▶ _Tasks to complete_:
1. Retype the ImPACT test text from "ImPACT Test" to "(Franzen, 1989, 2000)²." word for word.
2. Extend the ImPACT test text by writing what comes after its last sentence.

▶ _Page text_:
────────────────────────────────────────
ImPACT Test

Figure 1. High School Boys - Regular Education

Figure 2. University Women - Regular Education

Figure 3. Distribution of scores in concussed athletes.

According to classical test theory, obtained scores (or measures) are only estimates of "true" scores because they contain measurement error. Measurement error is closely related to test reliability. Reliability refers to the consistency or stability of test scores. Reliability can be viewed as the ability of an instrument to reflect an individual score that is minimally influenced by error. Reliability should not be considered a dichotomous concept; rather it falls on a continuum. One cannot say an instrument is reliable or unreliable, but more accurately should say it possesses a high or low degree of reliability for a specific purpose, with a specific population (Franzen, 1989, 2000)².

The internal consistency reliability of the scale was estimated using Cronbach's alpha (Cronbach, 1951). Alpha is believed to represent the lower bound for the true reliability of the scale (SPSS 9.0 Base Manual, p. 362). Alpha is influenced by the number of items on the scale, the average inter-item covariance, and the average item variance.

As seen in Table 18, internal consistency reliability ranged from .88 - .94 in the large samples of high school and college regular education students. The small sample of high school girls in special education (n = 31) had a lower reliability estimate (alpha = 0.75), but the other three larger samples of special education students had high reliability estimates (.91 - .92). The internal consistency reliability for the clinical sample of 115 concussed athletes also was high (alpha = 0.93).

The standard error of measurement (SEM) is considered an estimate of measurement error in a person's observed test score. Typically, SEMs are calculated in standard deviation units using the formula below. SEMs are calculated in three steps. First, the reliability coefficient is subtracted from one. Second, the square root of this value is obtained. Third, this square root is multiplied by the sample standard deviation.

SEMs for the different groups also are presented in Table 18. These SEMs were used to create confidence intervals. A confidence interval represents a range or band of scores, surrounding an observed score, in which the individual's "true" score is believed to fall. The 80% (.80) confidence interval is obtained by multiplying the SEM by a z-score of 1.28 and the 90% (.90) confidence interval is obtained by multiplying the SEM by a z-score of 1.64.
────────────────────────────────────────
Dataset excerpts:

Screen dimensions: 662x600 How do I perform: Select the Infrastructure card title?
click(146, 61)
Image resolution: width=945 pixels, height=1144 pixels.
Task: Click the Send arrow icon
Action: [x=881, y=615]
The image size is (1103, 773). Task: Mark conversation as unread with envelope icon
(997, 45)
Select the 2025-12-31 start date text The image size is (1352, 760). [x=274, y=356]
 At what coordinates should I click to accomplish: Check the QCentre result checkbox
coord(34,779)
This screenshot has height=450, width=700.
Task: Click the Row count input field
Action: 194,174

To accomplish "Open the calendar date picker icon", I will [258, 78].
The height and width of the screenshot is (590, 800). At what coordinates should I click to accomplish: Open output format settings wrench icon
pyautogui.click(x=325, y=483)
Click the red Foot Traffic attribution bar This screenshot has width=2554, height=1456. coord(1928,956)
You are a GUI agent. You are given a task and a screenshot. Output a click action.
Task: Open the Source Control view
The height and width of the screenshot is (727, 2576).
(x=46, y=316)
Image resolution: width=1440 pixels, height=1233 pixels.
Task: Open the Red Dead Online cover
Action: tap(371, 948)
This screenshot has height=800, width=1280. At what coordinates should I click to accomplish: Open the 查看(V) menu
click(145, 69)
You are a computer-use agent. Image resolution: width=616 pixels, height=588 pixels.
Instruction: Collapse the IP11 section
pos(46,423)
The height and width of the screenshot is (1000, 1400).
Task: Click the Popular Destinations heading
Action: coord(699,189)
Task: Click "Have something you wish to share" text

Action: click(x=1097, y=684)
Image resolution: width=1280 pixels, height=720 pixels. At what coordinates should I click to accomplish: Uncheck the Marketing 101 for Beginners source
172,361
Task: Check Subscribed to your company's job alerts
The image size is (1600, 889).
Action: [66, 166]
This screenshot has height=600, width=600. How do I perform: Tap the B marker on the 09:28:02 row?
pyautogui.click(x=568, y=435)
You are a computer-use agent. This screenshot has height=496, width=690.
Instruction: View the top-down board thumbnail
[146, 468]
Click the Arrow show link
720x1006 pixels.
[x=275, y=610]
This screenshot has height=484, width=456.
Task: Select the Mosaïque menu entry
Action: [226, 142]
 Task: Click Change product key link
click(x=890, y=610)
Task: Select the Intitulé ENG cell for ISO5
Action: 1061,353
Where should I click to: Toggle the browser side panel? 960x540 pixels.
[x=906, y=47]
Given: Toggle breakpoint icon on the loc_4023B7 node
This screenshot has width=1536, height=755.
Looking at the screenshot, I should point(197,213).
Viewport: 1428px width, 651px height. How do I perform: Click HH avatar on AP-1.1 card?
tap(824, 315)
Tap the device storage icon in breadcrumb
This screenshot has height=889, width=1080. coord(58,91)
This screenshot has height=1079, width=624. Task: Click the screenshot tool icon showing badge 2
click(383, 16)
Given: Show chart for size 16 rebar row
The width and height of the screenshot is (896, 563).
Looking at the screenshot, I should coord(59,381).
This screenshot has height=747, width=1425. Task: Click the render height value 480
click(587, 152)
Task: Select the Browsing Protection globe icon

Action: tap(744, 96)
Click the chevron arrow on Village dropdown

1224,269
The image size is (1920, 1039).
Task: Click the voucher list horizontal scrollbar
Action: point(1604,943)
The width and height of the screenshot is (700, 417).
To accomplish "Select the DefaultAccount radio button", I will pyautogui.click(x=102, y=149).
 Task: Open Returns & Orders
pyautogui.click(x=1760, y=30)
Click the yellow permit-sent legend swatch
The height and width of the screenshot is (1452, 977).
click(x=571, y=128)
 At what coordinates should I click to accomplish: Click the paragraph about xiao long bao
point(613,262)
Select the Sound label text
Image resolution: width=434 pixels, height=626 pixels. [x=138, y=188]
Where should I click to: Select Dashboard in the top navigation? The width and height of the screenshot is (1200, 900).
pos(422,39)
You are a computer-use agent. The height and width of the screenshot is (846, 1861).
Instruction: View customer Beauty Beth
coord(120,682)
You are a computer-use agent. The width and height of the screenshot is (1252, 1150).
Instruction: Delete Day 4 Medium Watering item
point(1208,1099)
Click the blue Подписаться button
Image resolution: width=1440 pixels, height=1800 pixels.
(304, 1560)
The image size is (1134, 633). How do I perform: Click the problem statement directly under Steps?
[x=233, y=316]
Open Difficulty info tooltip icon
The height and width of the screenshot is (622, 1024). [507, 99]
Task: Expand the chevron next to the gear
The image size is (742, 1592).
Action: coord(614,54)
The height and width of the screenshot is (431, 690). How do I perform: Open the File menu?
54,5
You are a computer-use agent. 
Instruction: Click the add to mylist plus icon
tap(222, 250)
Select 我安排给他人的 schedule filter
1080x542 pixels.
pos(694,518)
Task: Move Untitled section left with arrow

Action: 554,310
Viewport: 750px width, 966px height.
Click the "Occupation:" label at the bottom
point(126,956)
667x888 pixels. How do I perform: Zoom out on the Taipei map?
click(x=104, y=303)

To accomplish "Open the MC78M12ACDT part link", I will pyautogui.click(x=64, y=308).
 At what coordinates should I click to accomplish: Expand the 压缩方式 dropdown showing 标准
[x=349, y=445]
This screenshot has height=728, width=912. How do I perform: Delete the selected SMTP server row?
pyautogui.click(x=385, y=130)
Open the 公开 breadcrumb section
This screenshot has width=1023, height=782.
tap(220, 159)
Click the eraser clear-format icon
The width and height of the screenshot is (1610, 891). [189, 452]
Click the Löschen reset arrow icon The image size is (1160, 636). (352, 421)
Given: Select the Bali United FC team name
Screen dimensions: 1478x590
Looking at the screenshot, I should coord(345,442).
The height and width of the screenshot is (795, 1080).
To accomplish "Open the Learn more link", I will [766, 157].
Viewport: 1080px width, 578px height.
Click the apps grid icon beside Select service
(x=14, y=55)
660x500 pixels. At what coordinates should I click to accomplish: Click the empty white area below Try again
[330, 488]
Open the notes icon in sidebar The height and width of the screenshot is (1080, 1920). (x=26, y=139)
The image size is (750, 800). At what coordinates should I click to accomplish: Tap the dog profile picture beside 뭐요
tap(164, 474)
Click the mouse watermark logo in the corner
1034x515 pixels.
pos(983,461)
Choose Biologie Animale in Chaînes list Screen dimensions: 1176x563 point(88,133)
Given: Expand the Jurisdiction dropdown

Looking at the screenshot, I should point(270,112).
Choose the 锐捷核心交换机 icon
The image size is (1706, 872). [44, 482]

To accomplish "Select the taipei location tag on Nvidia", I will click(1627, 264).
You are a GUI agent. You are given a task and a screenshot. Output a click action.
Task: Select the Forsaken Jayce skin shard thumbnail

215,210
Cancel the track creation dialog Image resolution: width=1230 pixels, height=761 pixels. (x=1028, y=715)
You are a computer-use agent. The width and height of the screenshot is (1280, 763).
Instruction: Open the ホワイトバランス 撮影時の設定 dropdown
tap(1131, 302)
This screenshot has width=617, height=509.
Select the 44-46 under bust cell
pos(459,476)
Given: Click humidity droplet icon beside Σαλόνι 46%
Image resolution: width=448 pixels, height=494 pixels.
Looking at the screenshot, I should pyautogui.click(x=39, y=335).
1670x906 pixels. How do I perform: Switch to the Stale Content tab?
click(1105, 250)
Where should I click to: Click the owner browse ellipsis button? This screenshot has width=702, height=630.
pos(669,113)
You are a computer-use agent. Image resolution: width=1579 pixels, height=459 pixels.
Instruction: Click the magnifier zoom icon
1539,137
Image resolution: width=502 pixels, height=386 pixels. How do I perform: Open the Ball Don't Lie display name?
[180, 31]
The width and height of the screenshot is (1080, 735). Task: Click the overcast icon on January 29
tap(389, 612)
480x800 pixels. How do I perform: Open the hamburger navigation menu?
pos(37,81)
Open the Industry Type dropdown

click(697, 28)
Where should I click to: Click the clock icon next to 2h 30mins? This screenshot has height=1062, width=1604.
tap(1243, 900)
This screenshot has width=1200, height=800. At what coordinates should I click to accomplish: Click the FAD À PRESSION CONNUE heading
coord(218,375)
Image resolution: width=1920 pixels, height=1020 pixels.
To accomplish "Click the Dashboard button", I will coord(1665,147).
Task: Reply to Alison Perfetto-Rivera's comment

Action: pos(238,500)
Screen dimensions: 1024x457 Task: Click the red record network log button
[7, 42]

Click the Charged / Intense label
────────────────────────────────────────
▶ _Results for the exercise_:
1.
ImPACT Test

Figure 1. High School Boys - Regular Education

Figure 2. University Women - Regular Education

Figure 3. Distribution of scores in concussed athletes.

According to classical test theory, obtained scores (or measures) are only estimates of "true" scores because they contain measurement error. Measurement error is closely related to test reliability. Reliability refers to the consistency or stability of test scores. Reliability can be viewed as the ability of an instrument to reflect an individual score that is minimally influenced by error. Reliability should not be considered a dichotomous concept; rather it falls on a continuum. One cannot say an instrument is reliable or unreliable, but more accurately should say it possesses a high or low degree of reliability for a specific purpose, with a specific population (Franzen, 1989, 2000)².

2.
For college men, the 80% confidence interval for the total score is approximately +/- 4 points (i.e., 3.3) and the 90% confidence interval is approximately +/- 5 points (i.e., 4.26).

Test-retest reliability was examined in 82 concussed high school and college athletes. They completed the scale within 2 days of their concussion and again within 4 days. The test-retest reliability in this sample was .80. Notably, their mean score at time 1 was 24.6 and their mean score at time 2 was 12.0.

As seen in Figures 1 - 3, the distributions of total scores are skewed. With this degree of skew, forced-normalization of the distributions will (a) distort the true nature of the construct being measured; that is, healthy young people's total symptoms are not normally distributed in the population, and (b) result in increased interpretation error.

Therefore, the natural distribution of scores was examined and classification ranges were created that reflect proportions of normative subjects. Classification descriptors were created that reflect raw score ranges and percentile rank ranges in the natural distribution of scores. For example, in Table 19, 40.5% of high school boys obtained a total score of zero on the scale. Thus, a score of zero would be considered "Low - Normal". In contrast, only 10% scored 14 or higher, so scores between 14 and 21 are considered "High" and scores of 22 or greater are considered "Very High."

The classification ranges for high school and university students in regular education are presented in Tables 19 - 22. The ranges for those with a history of special education are presented in Tables 23 - 26. The sample of high school girls with a history of special education is very small; this table is provided for general information (Table 24). We recommend using Table 3 for all high school girls.